En accueillant l’Esprit Saint, nous sommes devenus filles et fils adoptifs de Dieu comme nous le rappelle l’apôtre Saint Jean dans la deuxième lecture de ce jour : « Voyez comme il est grand, l’amour dont le Père nous a comblés : il a voulu que nous soyons appelés enfants de Dieu,-et nous le sommes-mais ce que nous serons ne paraît pas encore clairement »1Jn3, 1-2.

                En nous appuyant sur cet éclairage de Saint Jean, la sainteté se révèle comme la semence de la vie divine ensemencée en chaque homme et femme et appelée à s’éclater dans une manière de vivre qui soit le reflet de ce que Dieu est : à savoir, une vie illuminée par l’amour, la justice, la droiture, la bonté, la miséricorde et la bienveillance. Une vie exempte de tout mal et marquée par un épanouissement sans limite , bref une vie de joie et de bonheur conformément au texte des béatitudes de l’évangile énoncé par Jésus comme le signe et la marque de ceux qui ont accueilli Dieu.

                Dans la Parole de Dieu proposée à notre méditation, Jésus présente la sainteté comme le bonheur ouvert à tous et accessible à tous. Accéder à ce bonheur, c’est être saint. La foule rassemblée autour de Jésus représente les hommes et les femmes dans leurs diverses situations.

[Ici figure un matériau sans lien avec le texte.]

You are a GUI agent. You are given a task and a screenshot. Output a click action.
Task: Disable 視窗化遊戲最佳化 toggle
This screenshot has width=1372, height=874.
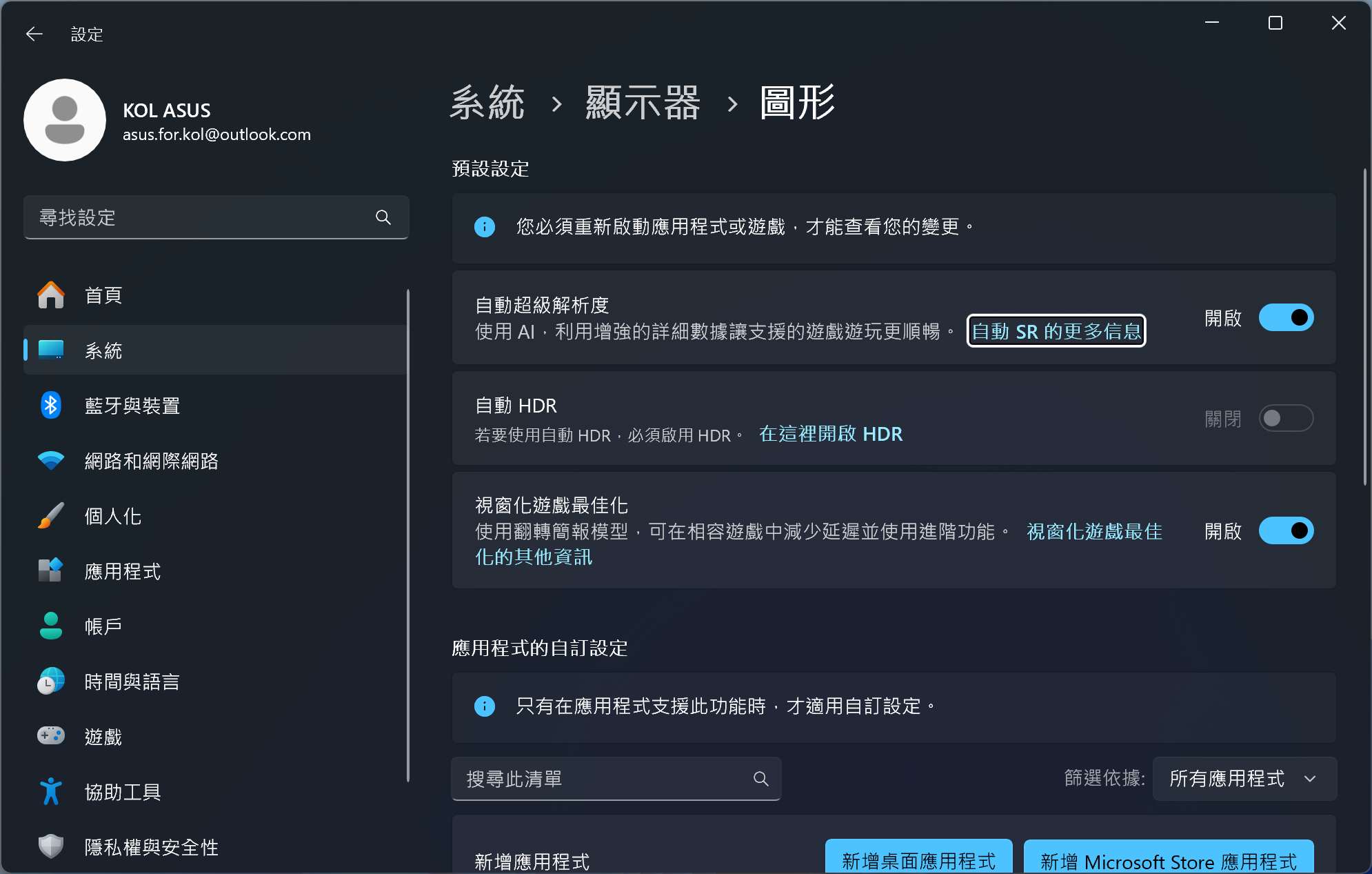[1286, 530]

Les pauvres, les doux, ceux qui pleurent, les assoiffés de justice, les miséricordieux, les affamés de justice, les artisans de paix, les persécutés, les calomniés, constituent l’échantillon de notre humanité. C’est à cette humanité que Jésus apporte la Bonne Nouvelle : « Heureux, les pauvres de cœur, le Royaume des cieux est à eux ».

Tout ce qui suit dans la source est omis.